The crypto community, on the other hand, has found a good opportunity to make people realize the potential of Bitcoin and other leading altcoins. Bianco Research President and CEO Jim Bianco also recently opined that cryptocurrencies could be the next global reserve currency. However, he noted that Bitcoin was certainly not the one. Asserting that people have been desperately waiting for an alternate currency for almost ten years, he stated,
“It probably does not exist yet or might be in its infancy. To be a global reverse currency, it needs to be both a medium of exchange and a store of value. Bitcoin might be a good store of value but it’s certainly not a good medium of exchange. Ether, on the other hand, could be a better medium of exchange but not a store of value.”

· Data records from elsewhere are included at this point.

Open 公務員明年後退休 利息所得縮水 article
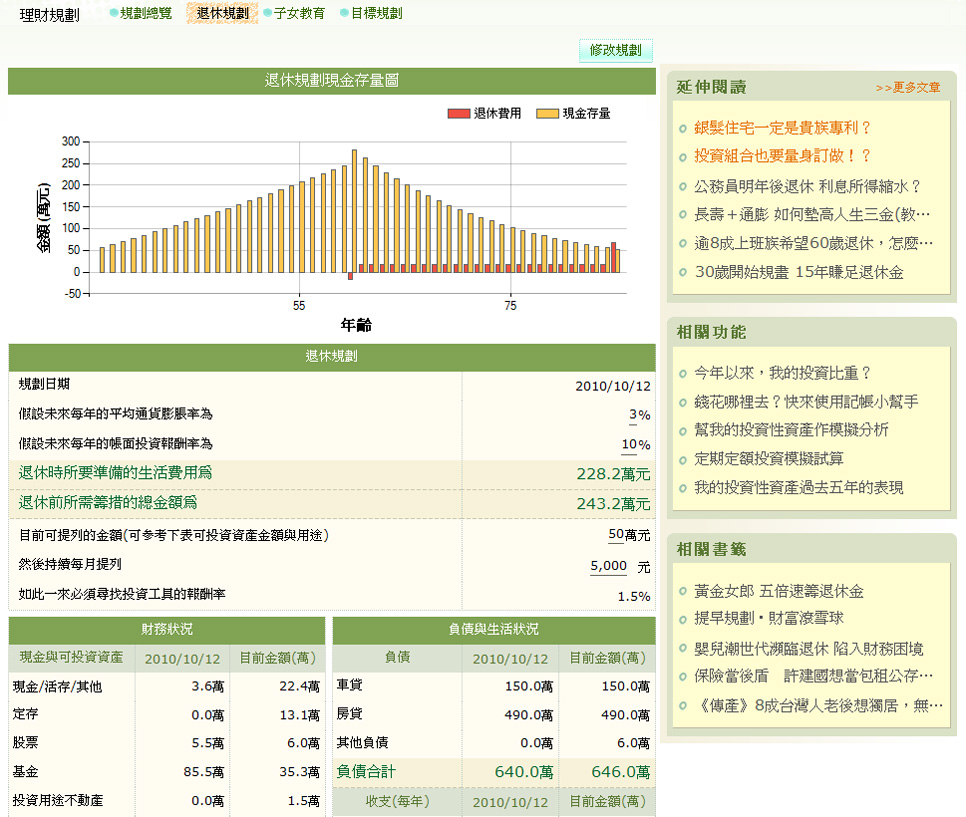 (806, 186)
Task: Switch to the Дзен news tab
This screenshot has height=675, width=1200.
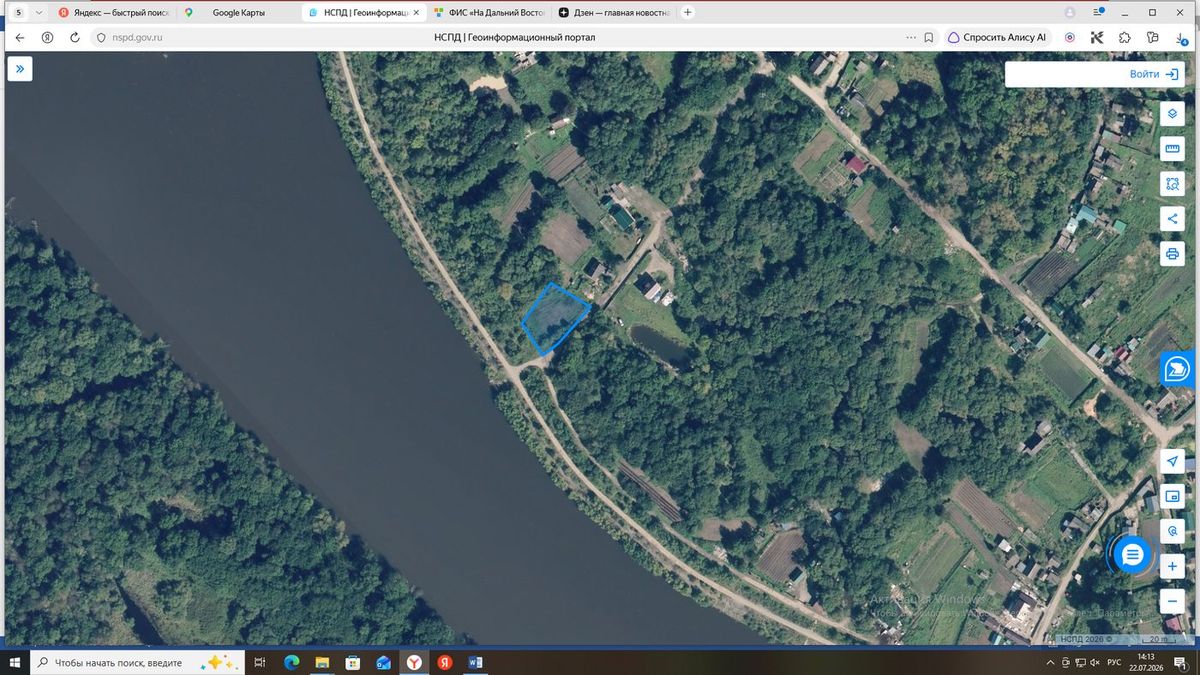Action: point(615,12)
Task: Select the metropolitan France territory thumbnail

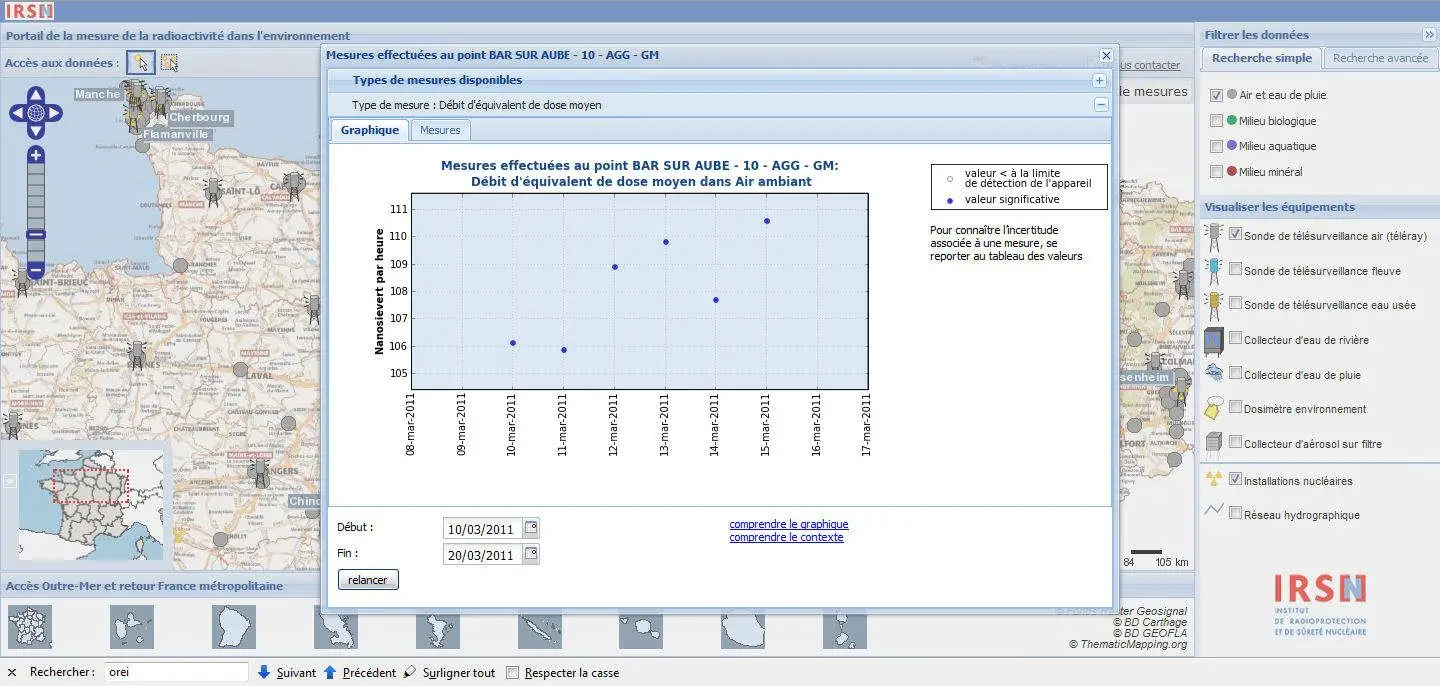Action: (x=29, y=627)
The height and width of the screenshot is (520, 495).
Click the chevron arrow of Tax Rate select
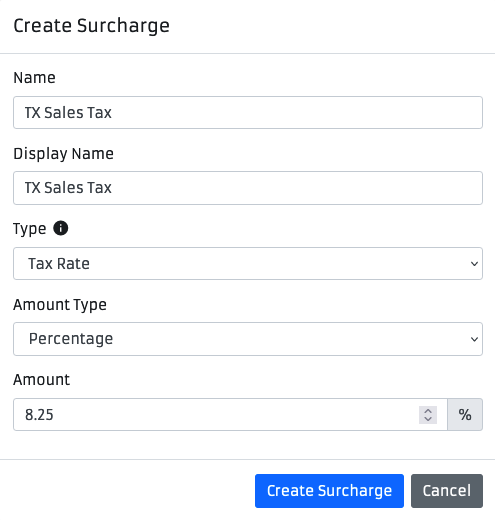coord(474,264)
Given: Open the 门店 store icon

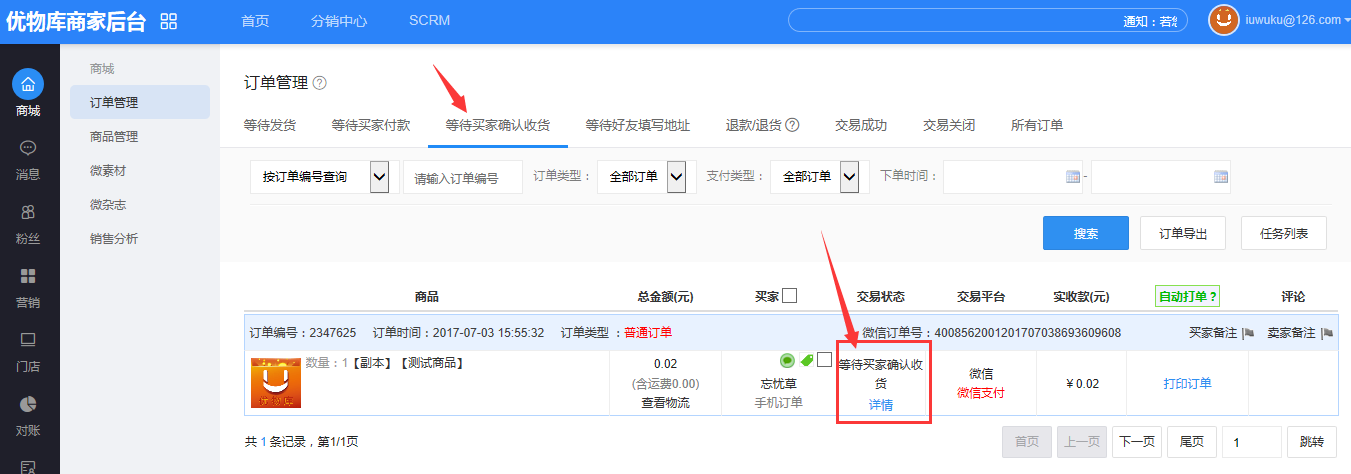Looking at the screenshot, I should click(x=28, y=340).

As a result, central banks across the globe are now fearing the mainstream adoption of cryptocurrencies and are accelerating their CBDC development processes, to safeguard their control over monetary policies. The fact that China‘s digital Yuan project has reached the final phase is a perfect example. Sharing his thoughts on these rapid advancements in CBDC, Renaudin, further noted that central banks are in turn promoting the use of cryptocurrencies. He said,
“If there’s a central bank digital Euro is introduced, all the companies that want to use this Euro, they need to upgrade that infrastructure to blockchain-based assets. And when they do so well, it’s obviously way easier for them to accept cryptocurrencies.”